After did some sight-seeing and book shopping in Johor Baru City Square (at first we thought it was Kotaraya Shopping Mall, but it wasn't), we went back to Singapore in the evening, all I can say about the trip to Johor Bahru was: we just tried to consider that our repetitiously bad lucks as funny things we could laugh at together. and until midnight we were just walking (hmmm, at this time we're not running) and experiencing the crowds at Orchard road and finally bought juices at Esplanade before we went back to her sister's apartment at Amber road.

The last day, we kept on walking (read this as running please) from one place to place. I said to Richie, the sums of our walking distances is the same as the distance if we start from Bojonggede (West Java) to Pasar Minggu (South Jakarta) and go back to Bojonggede again. Hahaha. Very tiring.

But we survived! We made it, Ki! :D

PS: One ridiculous thing that Richie made me realize was that the photo in my passport (which had been issued in 2007) looks TOTALLY different with the real me now, people who ever knows me at around that year and before, could easily know why.. hehe, it's simply because at that time I still (for your information) weighed 165 lbs. Since I have won fought those lbs (hihihi) of course my 2007's face was muuuuuuch chubbier than today's. This passport photo matter has caused me encounter full of suspicious distrust stares from the ALL of the immigration officials who checked my passport, and the proccess in those checkpoints took really quite some time. Hahaha should I have a new one with the latest photo inside?

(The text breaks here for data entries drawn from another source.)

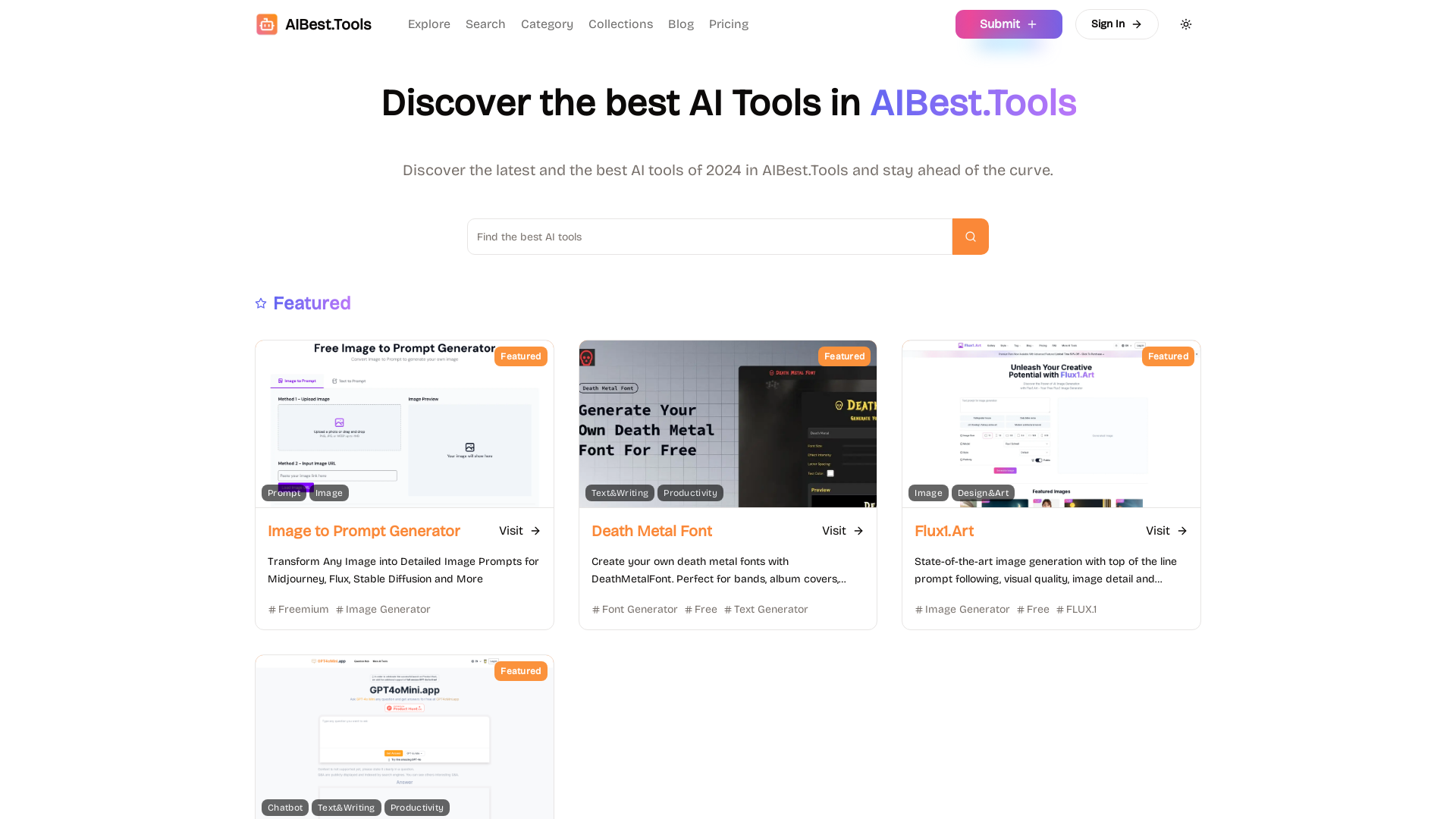Click the Flux1.Art visit arrow icon
1456x819 pixels.
click(1182, 530)
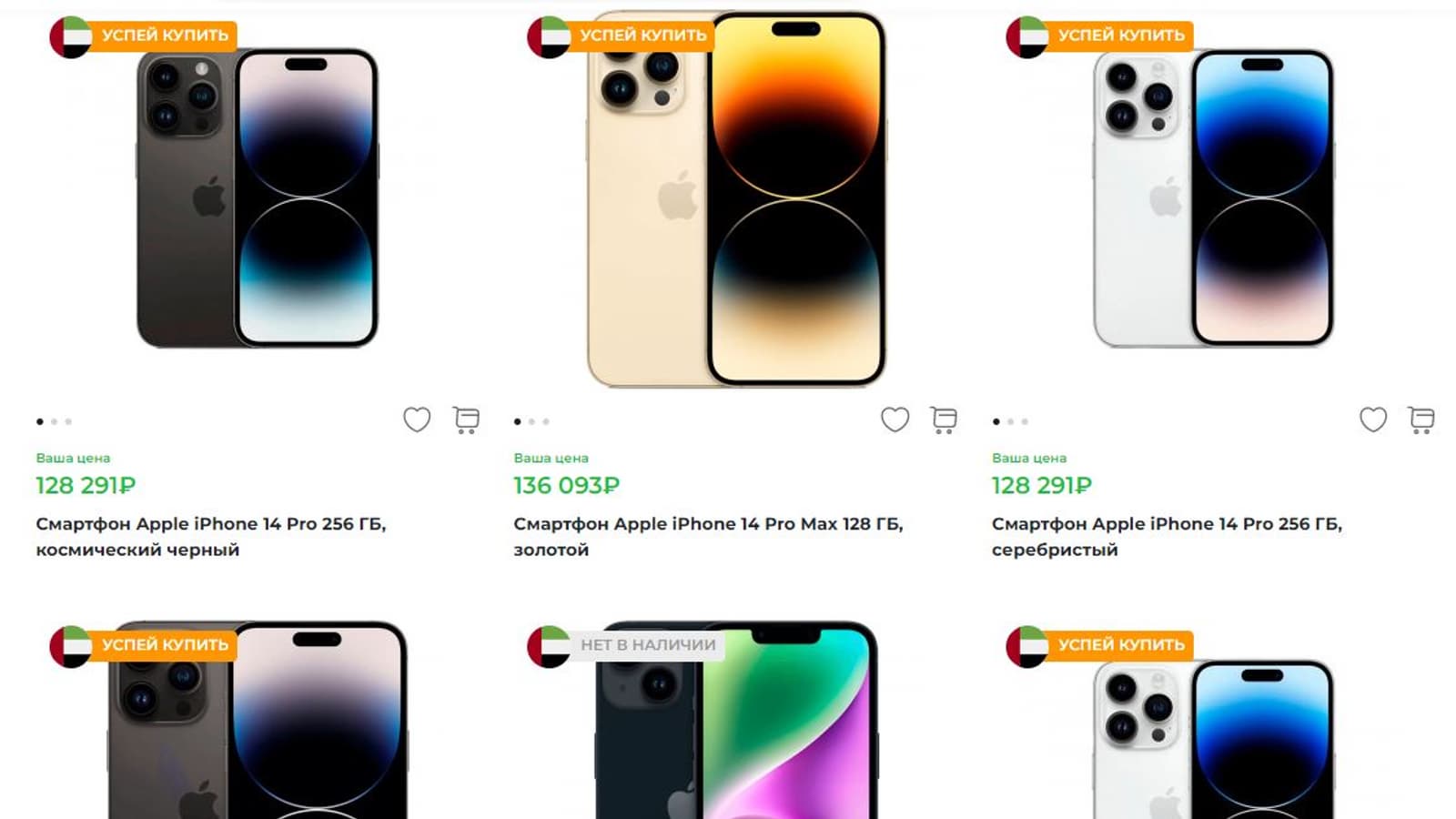The height and width of the screenshot is (819, 1456).
Task: Add gold iPhone 14 Pro Max to cart
Action: (x=944, y=420)
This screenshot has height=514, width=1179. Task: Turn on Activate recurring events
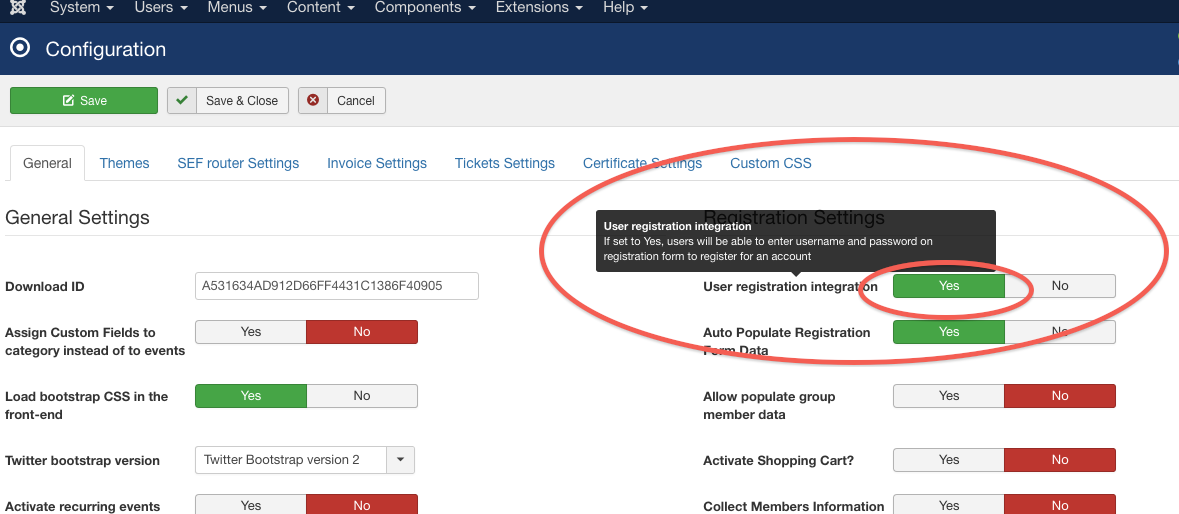[251, 506]
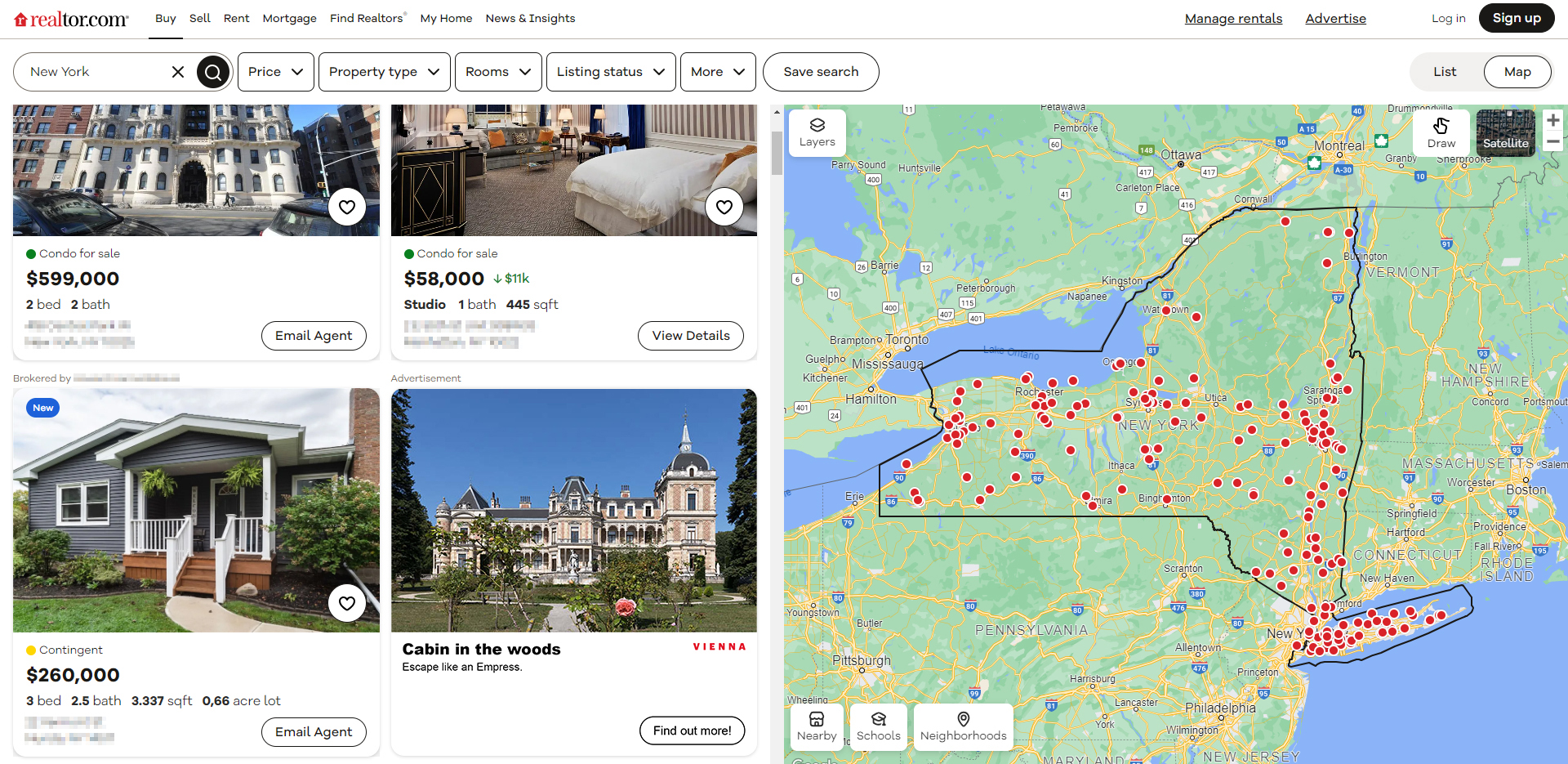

Wednesday, December 23, 2009

A Whole New World

No matter how many times I've watched Aladdin since it was firstly released long time ago when I was still a little, it becomes even more impressive now and then when I watch it over and over again. Thanks to the television station for playing the movie in this early morning.
Okey! I will be off for a while and have a leave from the office :D So have a happy holiday everybody! :)

Monday, December 21, 2009

Chainlink Maggie

What my big bro bought me when he was shopping at a mall of Emirate of Saudi Arabia in his free time is what I am recently craving for and yess I definitely looove it! a madison chainlink maggie bag, aaaaw a COACH, brother! :D Bunches of thank you yaa! :)

Saturday, December 19, 2009

Big Bro's Coming!!!

Know what??? My older brother together with some aunts and uncles will be coming back to the country tomorrow!! They were going on a pilgrimage to Mecca (Hajj) as one of a moslem's duties described in the five pillars of Islam for almost 40 days.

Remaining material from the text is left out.